▸ Provided information
================================

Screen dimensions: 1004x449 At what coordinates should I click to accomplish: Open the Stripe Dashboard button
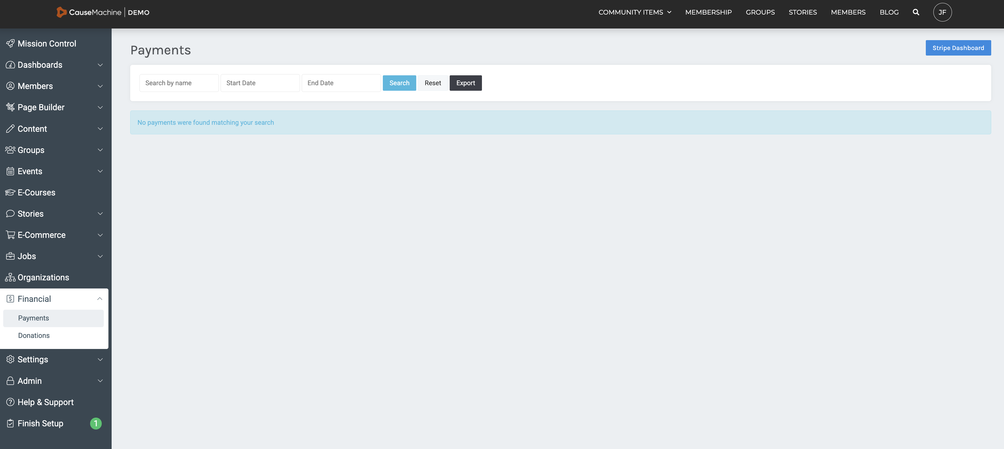point(958,48)
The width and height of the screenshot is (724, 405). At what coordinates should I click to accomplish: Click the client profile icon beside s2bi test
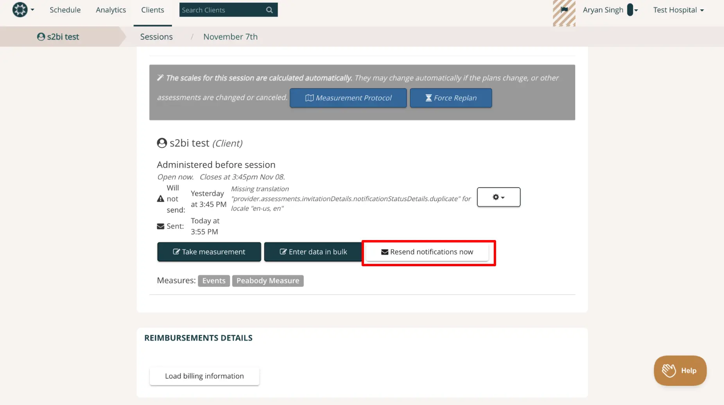coord(161,143)
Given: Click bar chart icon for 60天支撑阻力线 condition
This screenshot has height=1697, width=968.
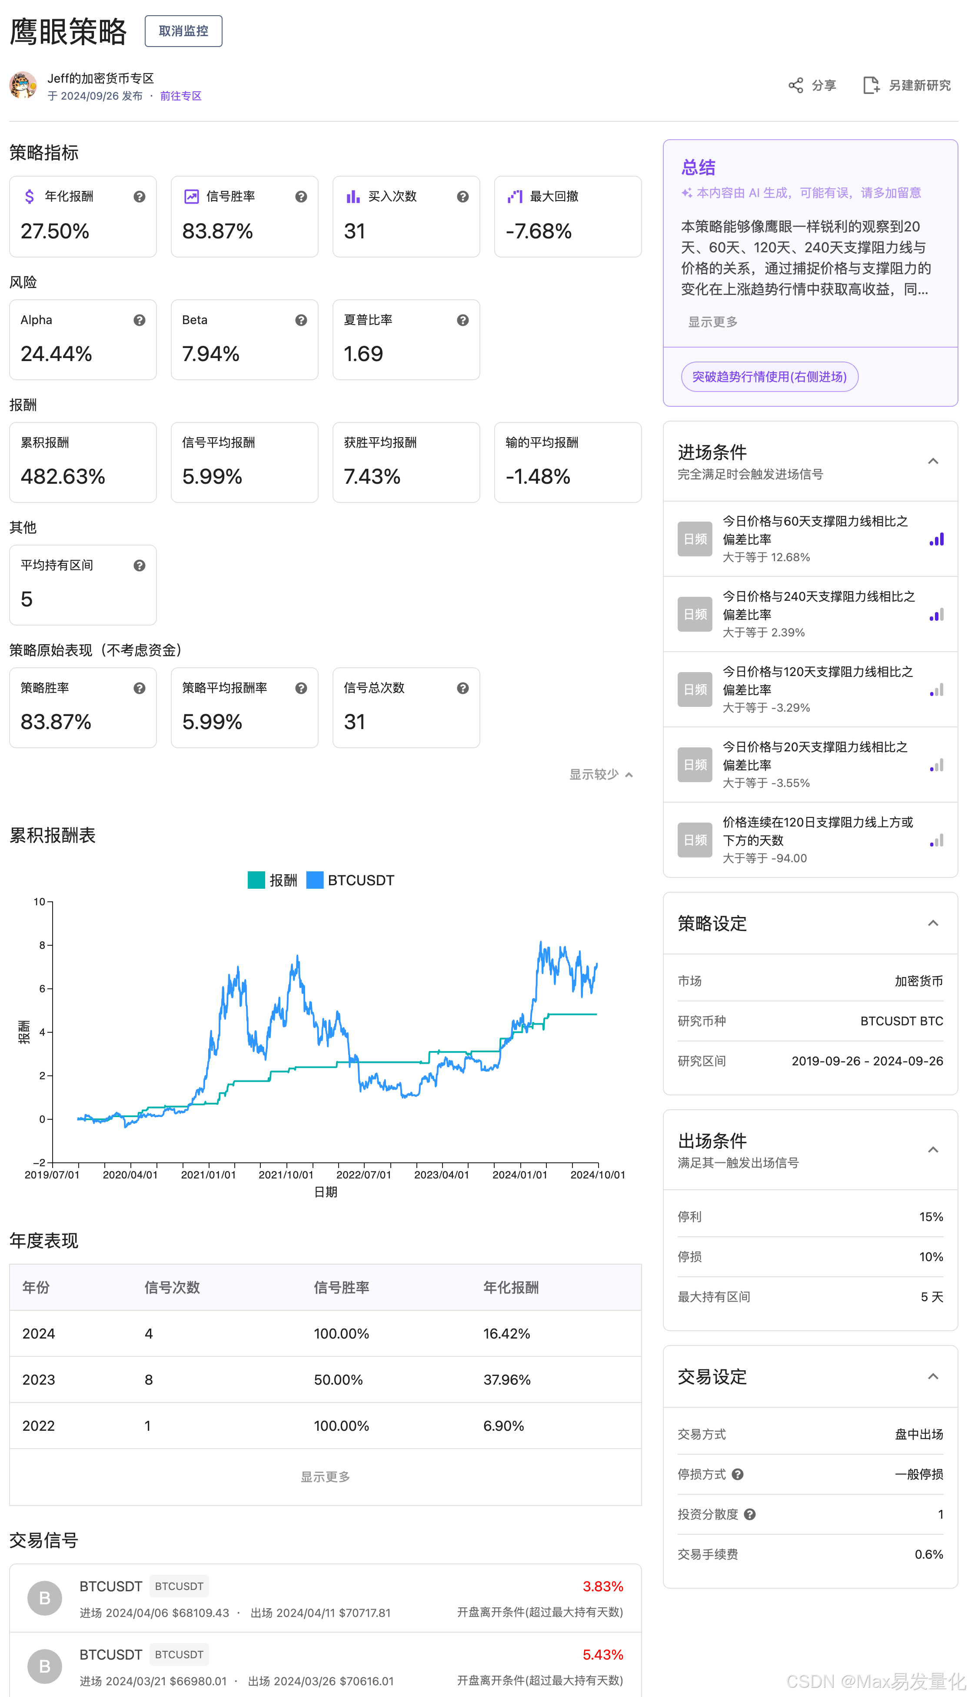Looking at the screenshot, I should (936, 540).
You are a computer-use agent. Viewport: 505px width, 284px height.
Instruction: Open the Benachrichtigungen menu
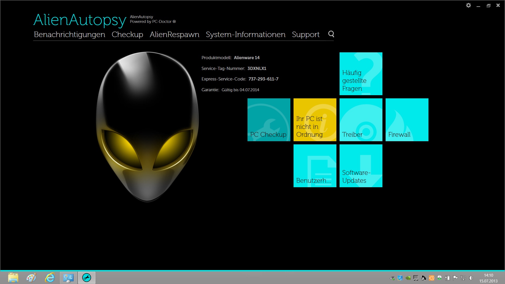[69, 34]

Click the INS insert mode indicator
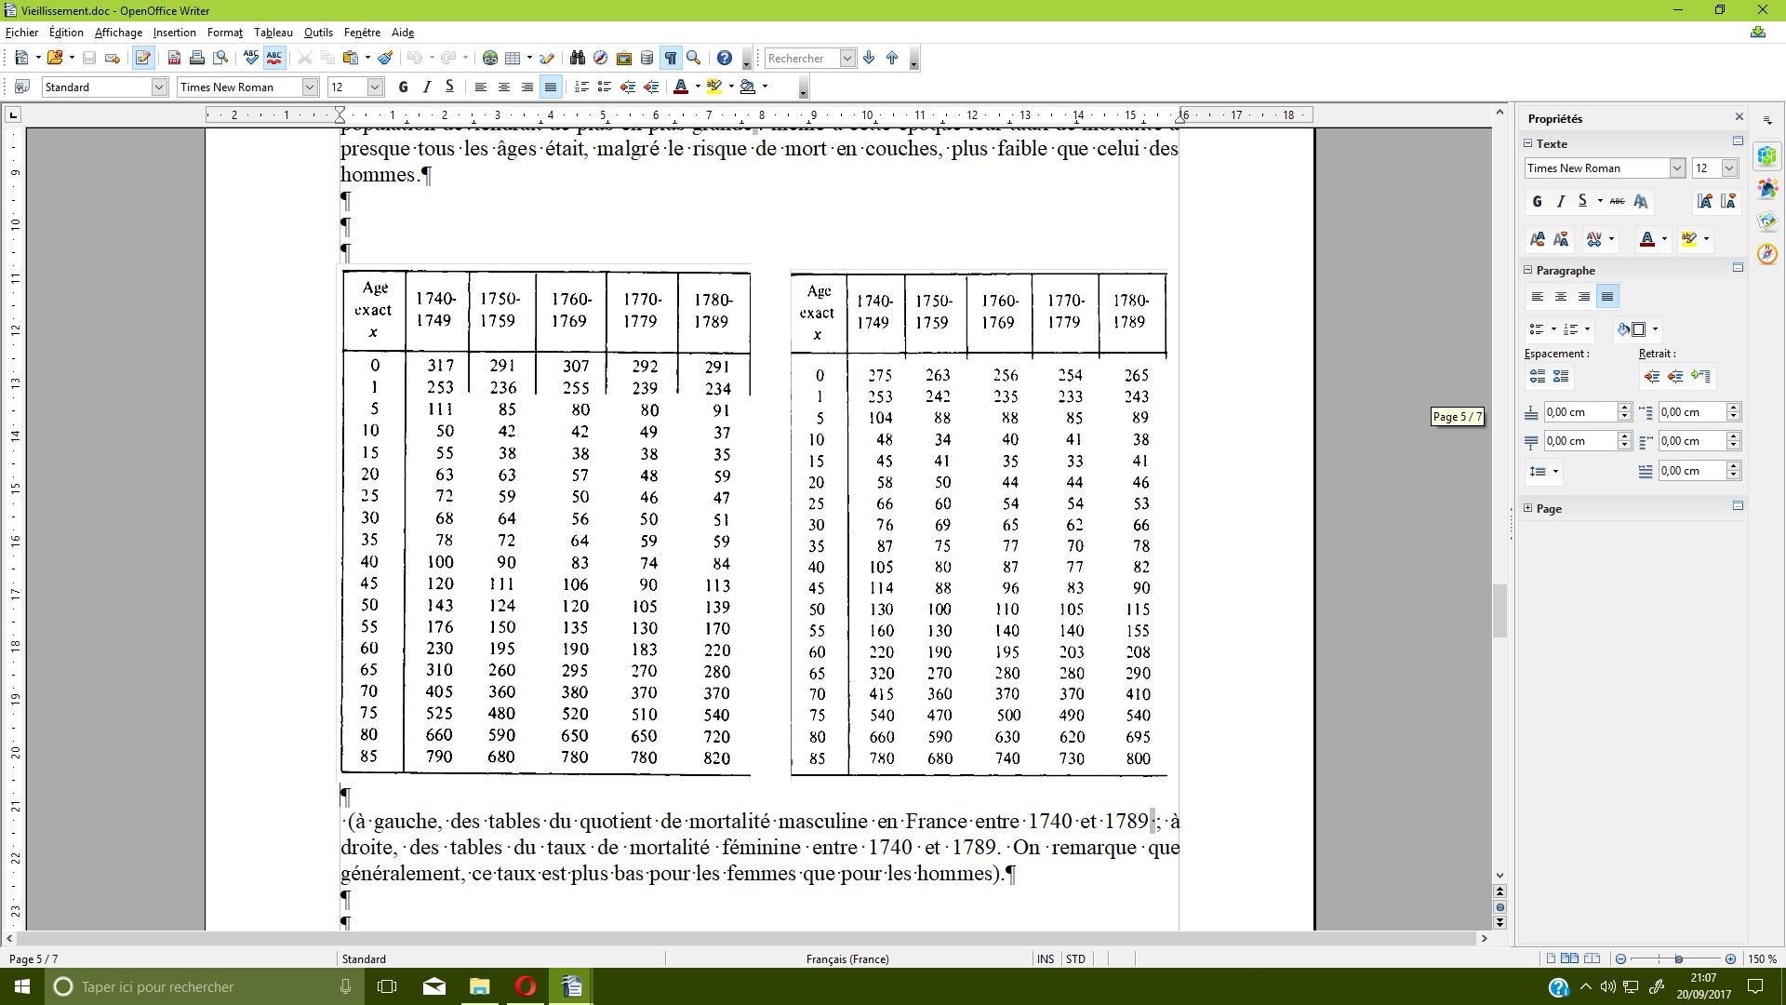click(x=1045, y=958)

================================

▸ Exercise instructions
Retype only the lines that run from the first line of the entries above to the line containing "Given: Click bar", both included. Do not carry over any pictures.

▸ Solution
Screen dimensions: 1004x449 At what coordinates should I click to accomplish: Open the Stripe Dashboard button
point(958,48)
The width and height of the screenshot is (724, 405). At what coordinates should I click to accomplish: Click the client profile icon beside s2bi test
coord(161,143)
Given: Click bar chart icon for 60天支撑阻力线 condition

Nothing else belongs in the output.